EXERCISE
Go through the data below and gather each line containing "screenshot".

INPUT DATA
☆ ☆ ☆ ☆ ☆ ☆ ☆
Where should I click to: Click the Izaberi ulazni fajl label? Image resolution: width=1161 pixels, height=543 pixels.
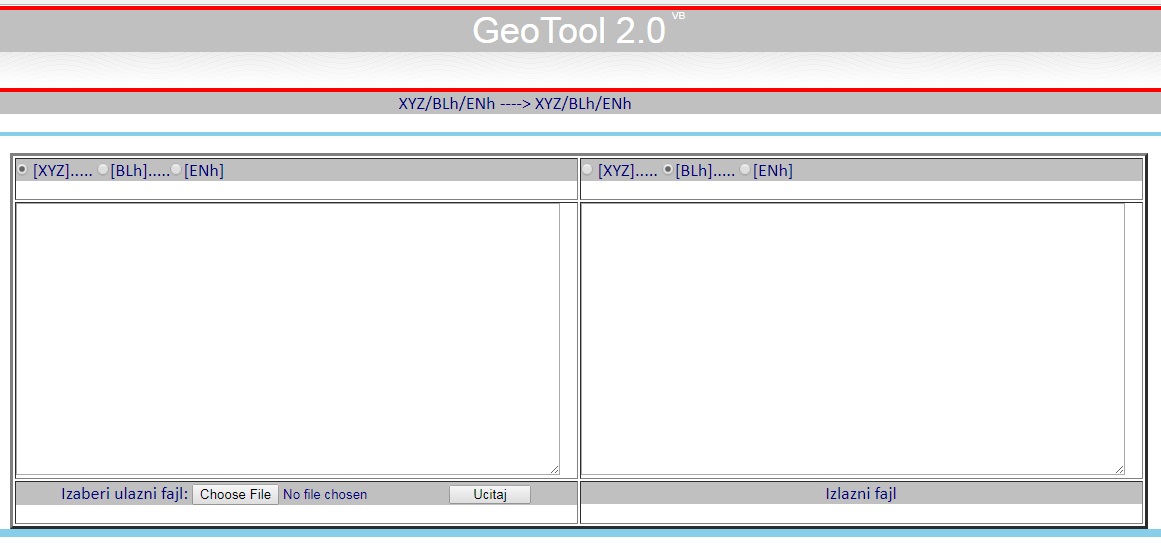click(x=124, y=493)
☆ ☆ ☆ ☆ ☆ ☆ ☆
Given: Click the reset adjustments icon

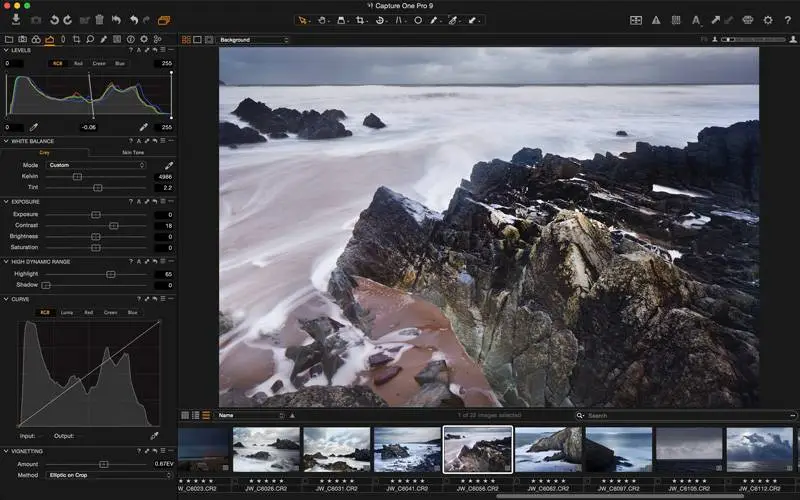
☆ ☆ ☆ ☆ ☆ ☆ ☆
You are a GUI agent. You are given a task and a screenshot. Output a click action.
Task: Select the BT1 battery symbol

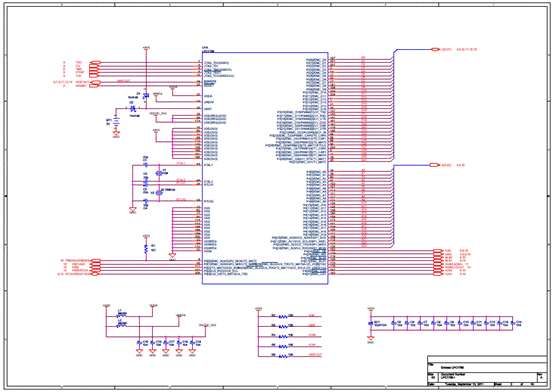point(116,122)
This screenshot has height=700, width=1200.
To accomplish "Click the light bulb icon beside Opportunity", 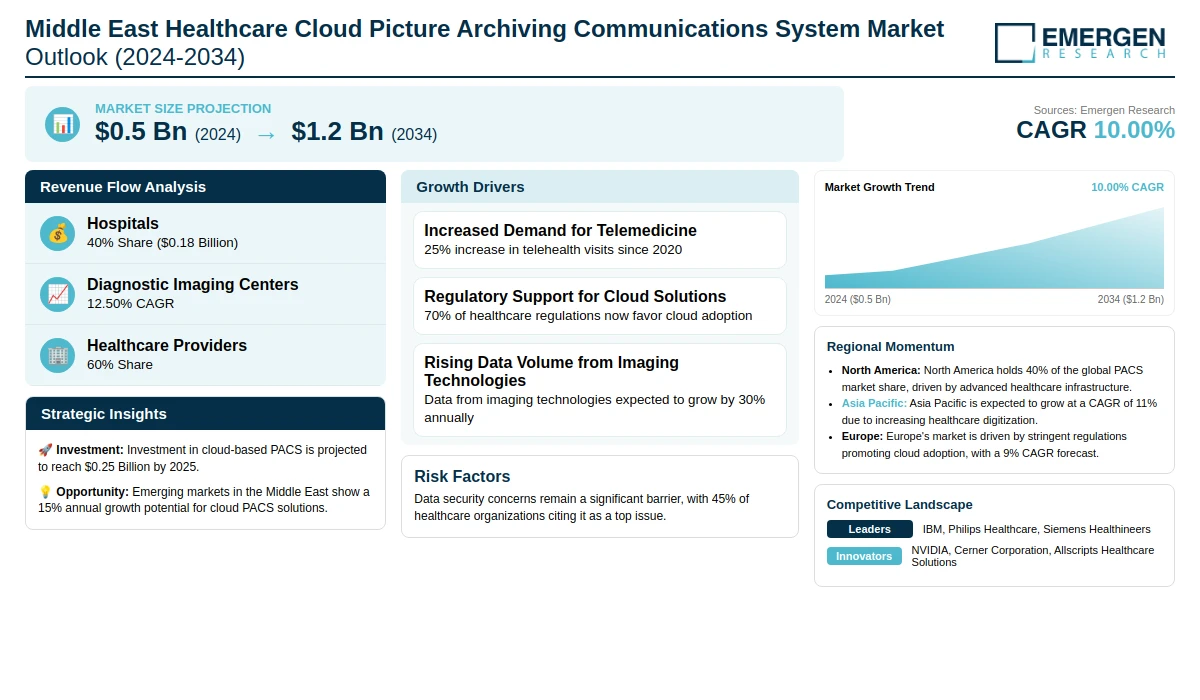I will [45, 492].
☆ ☆ ☆ ☆ ☆ ☆ ☆
ANSWER
You are a GUI agent. You are given a task and a screenshot. Output a click action.
This screenshot has height=700, width=1200.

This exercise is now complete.